You might soon be able to buy these antibacterial bandages made out of durian husks at supermarkets and pharmacies.
Yes that’s right, the durian husks Singaporeans throw away after feasting on their Mao Shan Wangs and D24s will be given a new lease of life – this time in the form of easing our wounds.
First durians heal our stomachs, now they can also heal our cuts and scrapes. Thank you mother nature and the power of science.
Professor William Chen, the Michael Fam professor and director of the Nanyang Technological University’s (NTU) Food Science and Technology Programme told Vulcan Post that this research breakthrough might potentially be sold in supermarkets soon.
When asked if the product is under a patent yet, William said: “The innovation is protected by technology disclosure and it is already approved and being licensed out to a local food company to scale up.”
“Based on successful commercialisation of our other tech innovations, we are confident that durian husks based bandages would be another successful story,” said William. “The main reasons for our successful commercialisation are that our innovations are simple and cost effective and also because we have been working with experienced industry partners.”
Using food waste to create products into bandages, when scalable, is also set to be a tough contender to other healthcare competitors in the market.
To answer our question on why the “random” choice of using durian husks, William shared an eye watering fact: that Singapore consumes 12 million durians a year. “The husks are largely disposed of as general waste in incinerators, this adds to a massive amount of carbon footprint.”
To mitigate the issue of so much food waste, William and his team looked at experimenting on these bulky discarded shells. Durian husks can account for about 60 to 80 per cent of the fruit’s weight and are high in fibre.
“The platform technology extracts cellulose from fibre rich raw materials, like soybean residues, brewer’s spent grain, and durian husks,” William said.
When pressed on why the king of fruits and not any others, he mulled that other types of products or fruits, as well as discarded products can also be researched to convert into antibacterial bandages. “As long as they have a high level of fibre,” he said.The research was not a walk in the park for the scientists at NTU Food Science and Technology Programme, having spent about three years before being able to show the current results.
These bandages were developed in line with Singapore’s push towards creating a “zero-waste food processing circular economy”.
William noted that the innovation – to turn durian waste into antibacterial bandages – is a breakthrough, as seen with worldwide media coverage by the likes of Reuters and the World Economic Forum.

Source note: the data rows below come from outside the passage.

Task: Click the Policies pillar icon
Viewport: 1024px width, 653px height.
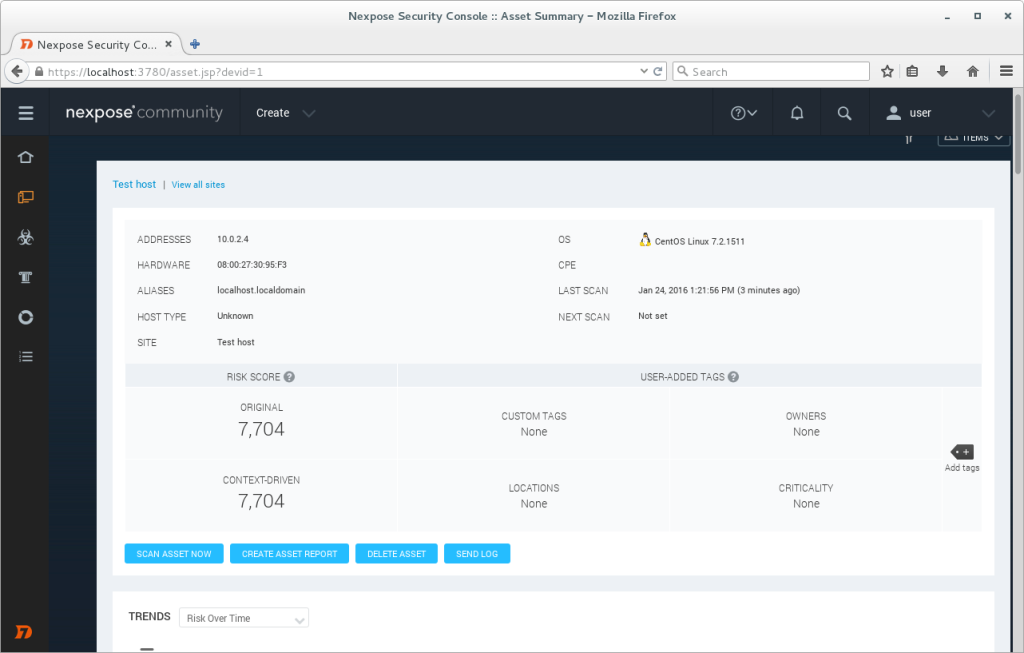Action: pos(25,277)
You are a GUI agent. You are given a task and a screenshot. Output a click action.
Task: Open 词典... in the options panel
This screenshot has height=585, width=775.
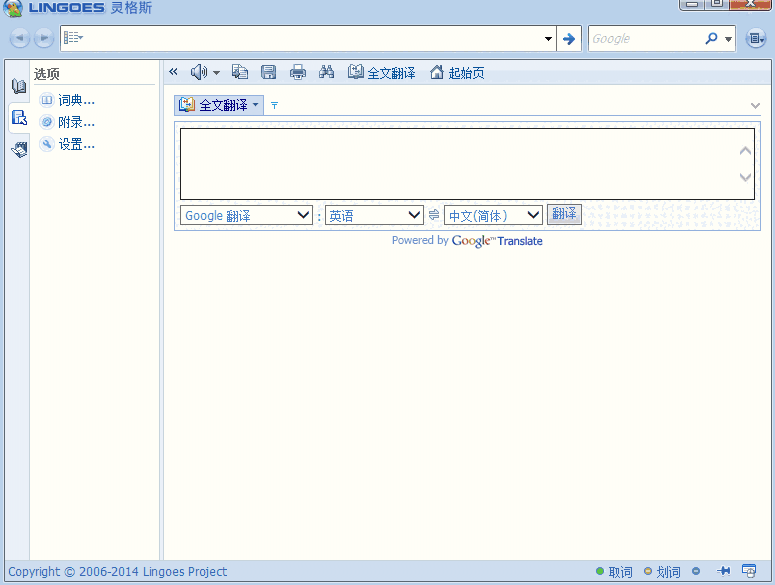point(76,100)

After the durian husks are sliced and freeze-dried, a process extracts cellulose powder from the products.
The husks are converted into “high-quality” cellulose powder through slicing, freeze-drying, ball-milling, and the removal of impurities.

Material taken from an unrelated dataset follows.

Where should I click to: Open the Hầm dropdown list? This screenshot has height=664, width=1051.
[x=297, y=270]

The powder is then mixed with glycerol and the mixture becomes soft hydrogel, which is then cut into bandage strips.
The scientists subsequently add organic molecules produced from baker’s yeast, making the bandages deadly to bacteria.Hydrogel is known to help wounds heal faster as the water content in the gel keeps the wound area cool and moist. This component is also known to reduce scarring.

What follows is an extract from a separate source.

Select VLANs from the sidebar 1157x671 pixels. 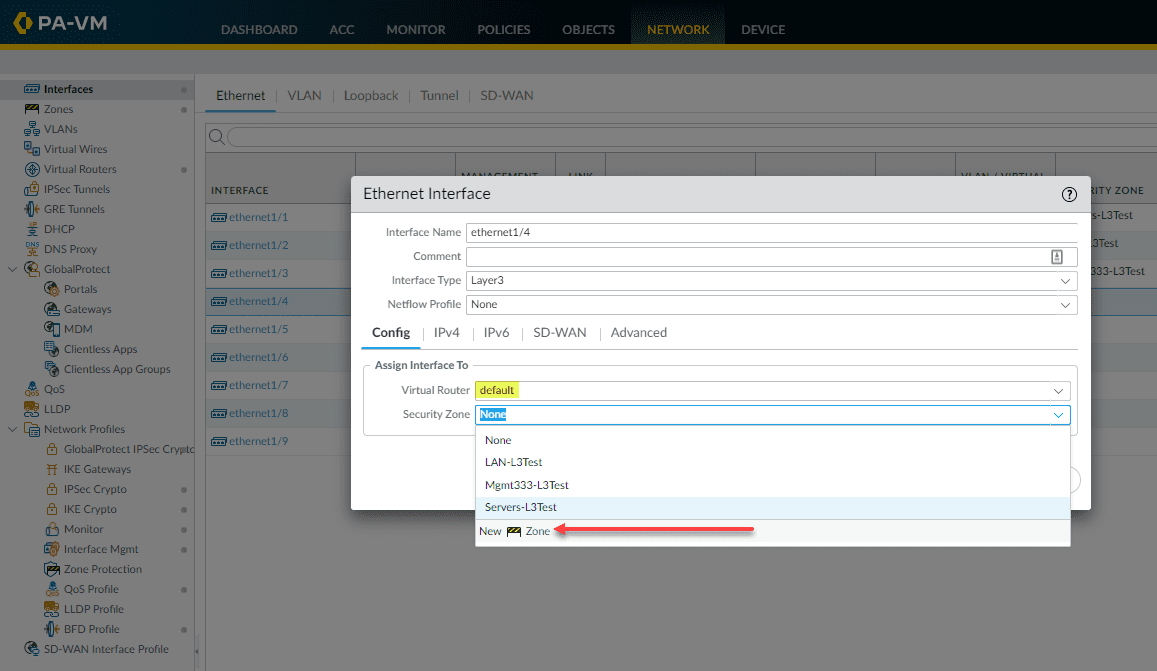click(x=60, y=128)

The use case for these hydrogels go beyond just bandages, as there are various applications, including for wound dressing and even wearable electronics.
The low-cost bandage is both biodegradable and non-toxic, which means it has a smaller environmental footprint than conventional synthetic bandages, William said. They also provide a more “natural” solution to healing from wounds.
Conventional hydrogel patches on the market are made of synthetic materials. Those with antimicrobial properties use metallic compounds like silver or copper ions.
These materials make conventional hydrogel patches more costly than the “durian waste” hydrogels, which are made from natural materials.
This means that manufacturers can expect a “significant reduction” in cost compared to traditional methods.
According to William, the traditional method of using enzymes costs about S$27,000 per kilogram, while the school’s research method costs about S$120 per kilogram to extract the same amount of cellulose.To break it down simply, a three kilogram durian for example, can create 200 grams of husk powder, of which 40 grams are pure cellulose. This 40 grams are enough to make around 66 pieces of seven cm by seven cm hydrogel patches, which will be enough material to spread over 1,600 regular plasters.
He added that the bandages are biodegradable, and as they are organic in nature, they are expected to have a smaller environmental footprint than conventional synthetic bandages.
As for readers who have been going all cringy reading this article because of the fear of the smell of durians next time when a commuter next to you is wearing this “hip” natural bandage on his wound, you don’t have to worry about that.
According to William, the bandages are odorless. There are certainly no plans to introduce antibacterial bandages that come with the smell of durians, although that may be quite a snack.